* [Data for this task]:
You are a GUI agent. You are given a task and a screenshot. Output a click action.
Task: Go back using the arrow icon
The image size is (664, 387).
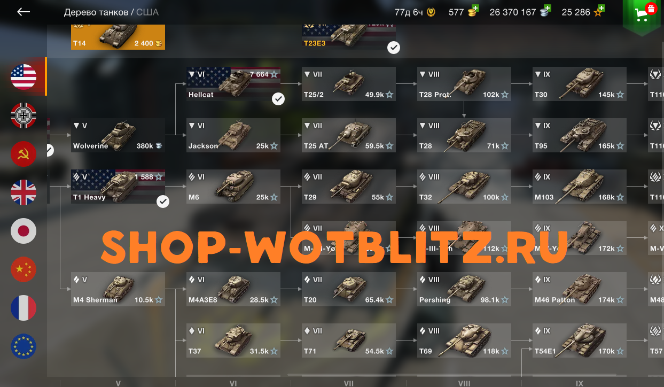click(24, 12)
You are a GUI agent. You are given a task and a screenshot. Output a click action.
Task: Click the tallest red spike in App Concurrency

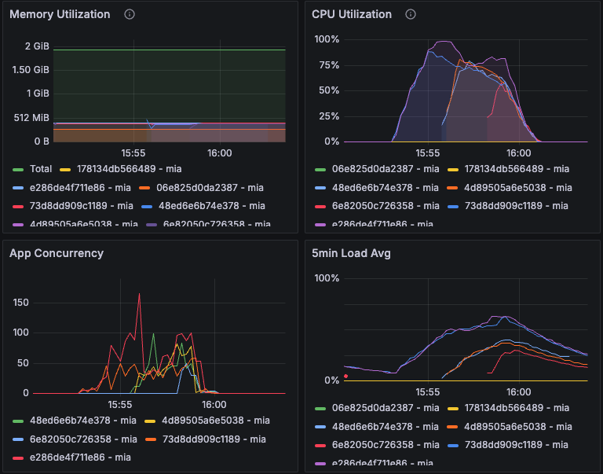pos(140,295)
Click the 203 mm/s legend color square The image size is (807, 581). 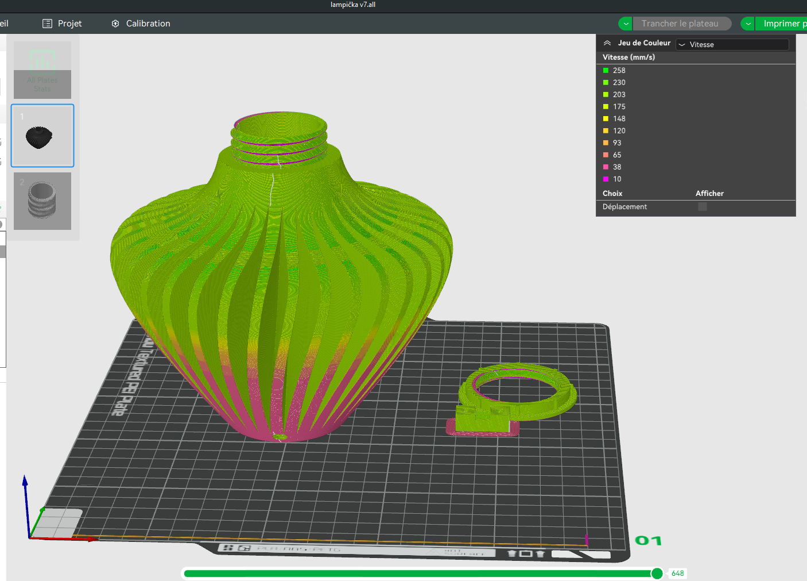pos(606,95)
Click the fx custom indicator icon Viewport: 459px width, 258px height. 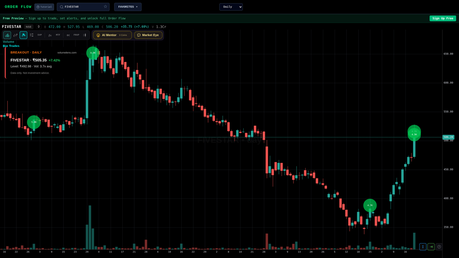click(50, 35)
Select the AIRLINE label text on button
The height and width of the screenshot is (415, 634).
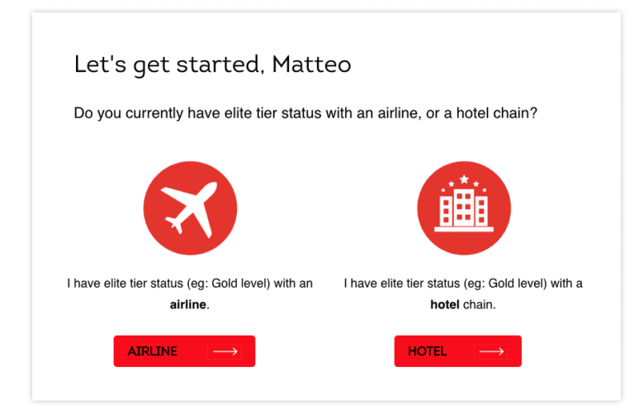(153, 351)
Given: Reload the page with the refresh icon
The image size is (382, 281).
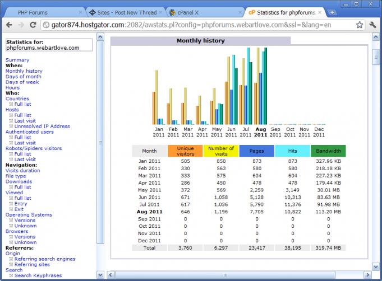Looking at the screenshot, I should pyautogui.click(x=33, y=25).
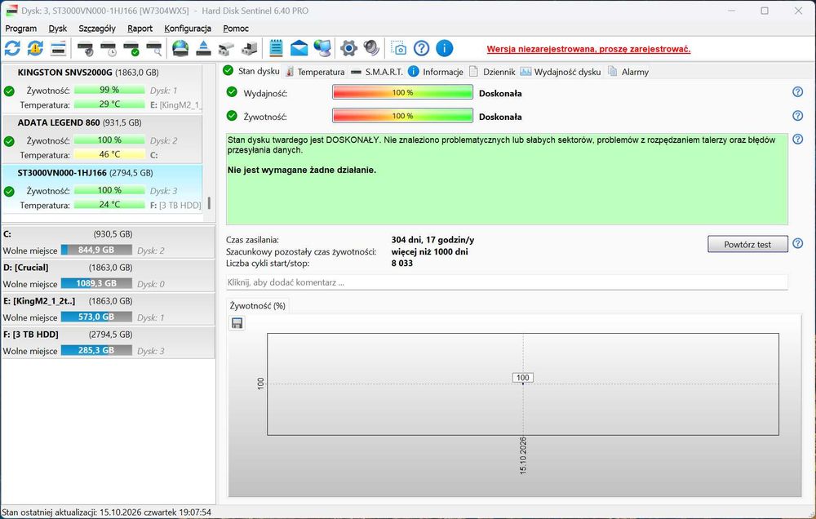Open configuration via the gear icon
This screenshot has height=519, width=816.
348,48
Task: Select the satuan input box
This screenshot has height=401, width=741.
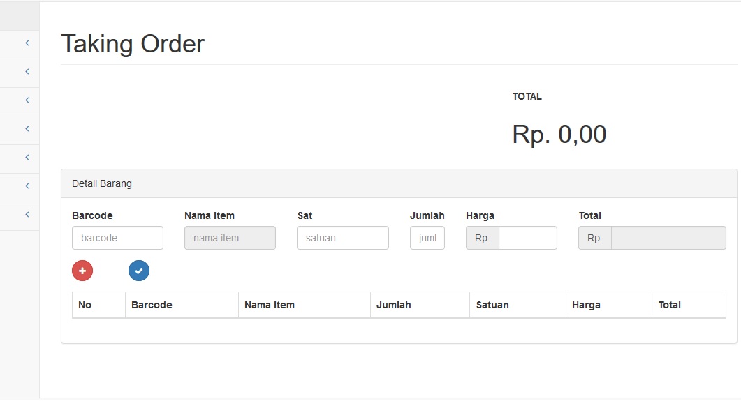Action: click(x=342, y=238)
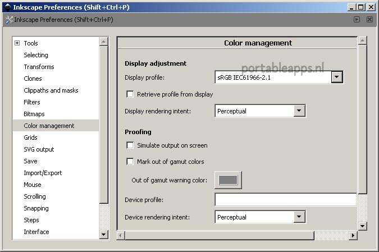The height and width of the screenshot is (252, 379).
Task: Open Device rendering intent dropdown
Action: 299,217
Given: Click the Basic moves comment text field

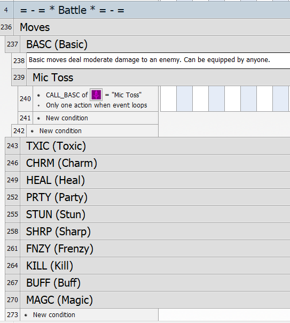Looking at the screenshot, I should pyautogui.click(x=158, y=60).
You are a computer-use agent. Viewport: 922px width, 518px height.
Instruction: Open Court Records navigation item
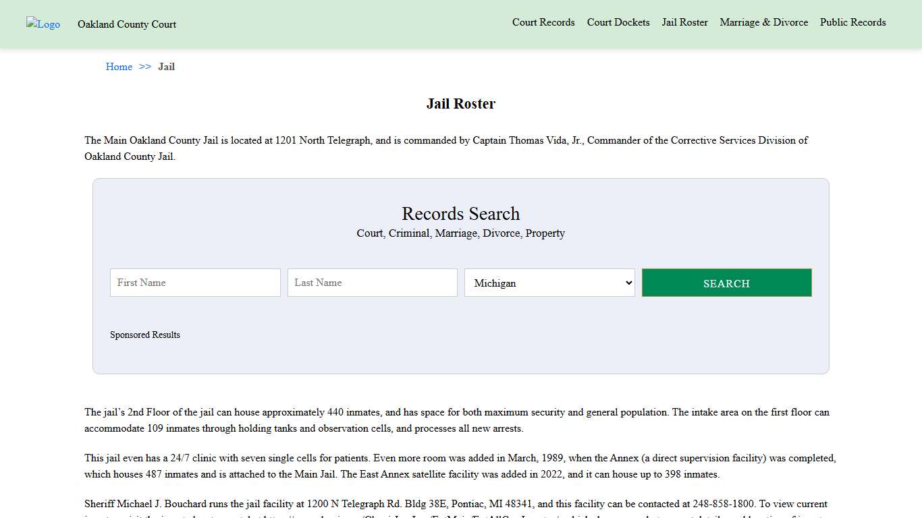click(x=543, y=22)
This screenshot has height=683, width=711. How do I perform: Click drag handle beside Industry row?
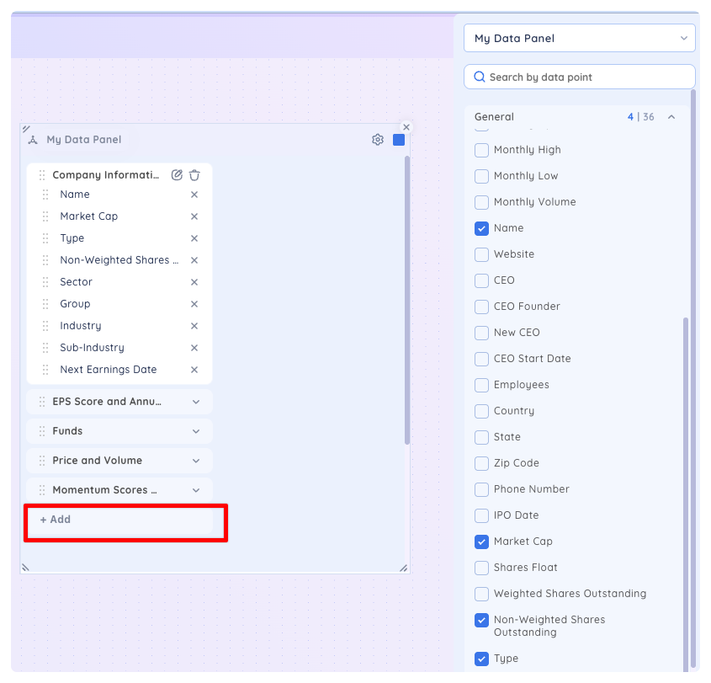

* [Task description]:
Start at the line above containing "The image size is (382, 281)." and stop at the line containing "Task: Select the satuan input box": print those lines and everything between them exactly, but not the pictures.

* [Task answer]:
The image size is (382, 281).
Looking at the screenshot, I should pyautogui.click(x=33, y=25).
Open configuration via the gear icon
This screenshot has height=519, width=816.
348,48
Task: Select the satuan input box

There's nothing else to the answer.